原文:
• • •

デビュー10周年連続対談! majiko×ホリエアツシ、年々深さが増していく楽曲制作への好奇心

majiko×ホリエアツシ対談

結局、自分の感覚がいちばん大事(majiko)

majiko

ーー「mirror」(アルバム『Magic』収録)はホリエさんが作曲、majikoさんが作詞を担当。コラボレーションを重ねることで、ソングライティングも向上したのでは?

majiko:それはすごくあると思います。自分以外の人が作ったメロディに歌詞を付けたのも「mirror」が初めてで。そのときにコツの“コ”くらいは掴めたのかなと。本当にいろんなことを教えてもらったし、修業期間だったなと思います。そもそも私、ずっと一人でレコーディングしていたんですよ。スタジオで歌うのも全然慣れてなかったというか、マイクの前に立って歌うのも難しくて、クリックに合わせるのも大変だったし……今はだいぶ慣れました。

ホリエ:慣れてからもいろいろあるけどね。スタジオによってもエンジニアによっても全然違うから。

majiko:確かに! 家で録るのがいちばんラクです(笑)。

ーールーツは宅録。歌い手のマインドですね。

majiko:たぶんそうですね。専門学校に行けなくなって、引きこもって。その期間はずっと一人で床に座って歌ってたから、それが染み付いてるんだと思います。

ホリエ:最近のアーティストはSNSから出てくることが多いじゃないですか。そういう人たちも宅録というか、自分の部屋で作ることが多いんだと思いますけど、「その先に壁があるよ」と伝えたい(笑)。

majiko:壁だらけです。そう言えば私、家で録るときはずっと同じマイクを使ってるんですよ。初めてバイトして買った3万円のマイク。「もうちょっといいマイクを使ってもいいんじゃない?」と言われたりするんですけど、だんだん私の声に合ってきた気がして。

ホリエ:ギターみたいに馴染んできたんだ(笑)。

majiko

majiko

ーー(笑)。majikoさんとホリエさんはライブでも何度か共演していて。

majiko:はい。

ホリエ:呼んだり呼ばれたりしてます。キネマ倶楽部でも一緒にやったよね?

majiko:初めてのワンマンですね(2015年6月13日に東京キネマ倶楽部で行われた、ワンマンライブ『Contrast release party』)。「アマデウス」をギター4本でやったのが熱かった。

ホリエ:僕はアコギだったけどね(笑)。

majiko:ライブのこともたくさんアドバイスをいただきました。「1曲やったら“ありがとう”って言ったほうがいいよ」とか。

• • •

次の課題:
(a) 対談の中で、majikoが家で録音するときに同じマイクを使い続けている理由を説明してください。
(b) 対談によると、majikoの初めてのワンマンライブはいつ、どこで行われたか。
(c) 対談の最後の発言のあとに続く部分を書き足す。

提供情報:

• • •

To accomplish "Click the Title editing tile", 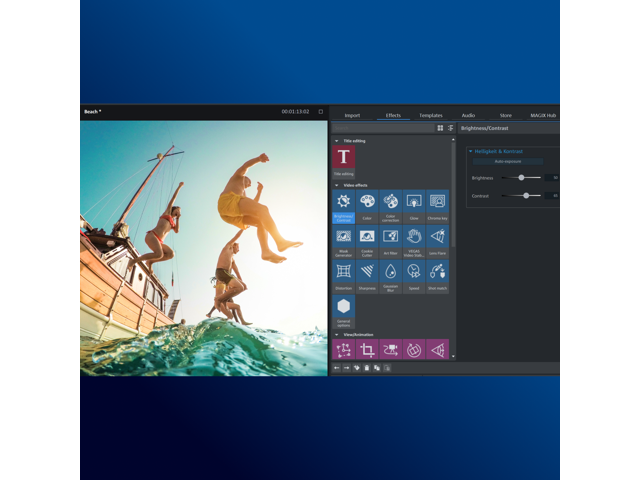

• • •

課題の解答:
(a) 初めてのバイトで買った3万円のマイクが、だんだん自分の声に合ってきた気がしているからだ。

(b) 2015年6月13日に東京キネマ倶楽部で行われた。

(c)
ホリエ:ハハハ(笑)。

majiko:それまではイベントで1曲歌うだけだったので、ライブの流れみたいなものがまったくわかってなくて。「ありがとうって言わないと、いつ拍手していいかわからない」って言われて「確かに!」って。

ホリエ:最初の頃はダークな曲が多かったから、どうしてもお客さんとの距離が出来てたんですよね。曲が終わったときに静まり返ってると、「あれ? よくなかったのかな」ってプレッシャーになったりするでしょ?

majiko:そんなことばっかりでした。でも「ありがとう」って言うと、みんな拍手してくれて。ライブのやり方もちょっとずつわかってきました。

ーーそして10月には新作EP『GOLDEN JUNKIE』がリリースされます。バンダイナムコミュージックライブの新規レーベル「UNIERA」からのリリースですね。

majiko:ありがたいですね。今、私と一緒にやってくださるとはお目が高い。

ホリエ:へりくだっているように見せて、最後は“お目が高い”(笑)。

ーー素晴らしい(笑)。まずは「NA TTE NAI」が配信リリースされます。独創的なトラックメイク、可愛らしさとダークさを共存させたボーカルが印象的ですが、どんなイメージで制作された楽曲なんですか?

majiko:最初の“バンバンババンバン”というフレーズが浮かんだときに、「よし、できた!」と思って。あとはもう流れるようにできました(笑)。音作りをめっちゃ追求したんですよ、この曲。ずっと哲っちゃんにも「もうちょっといいシンセを使ったほうがいい」「キックの音を良くしたほうがいい」と言われていて、最初は「うんうん」と流していたんですけど(笑)、「NA TTE NAI」ではやりたいことがあって。“フォンク”というジャンルに近づけたくて、プラグインとかも新たに買いましたし、音割れ感にもこだわりました。キックの音ひとつにしても、こんなに沼なんだなって。

ホリエ:ここに来て打ち込みの極意を掴んだというか。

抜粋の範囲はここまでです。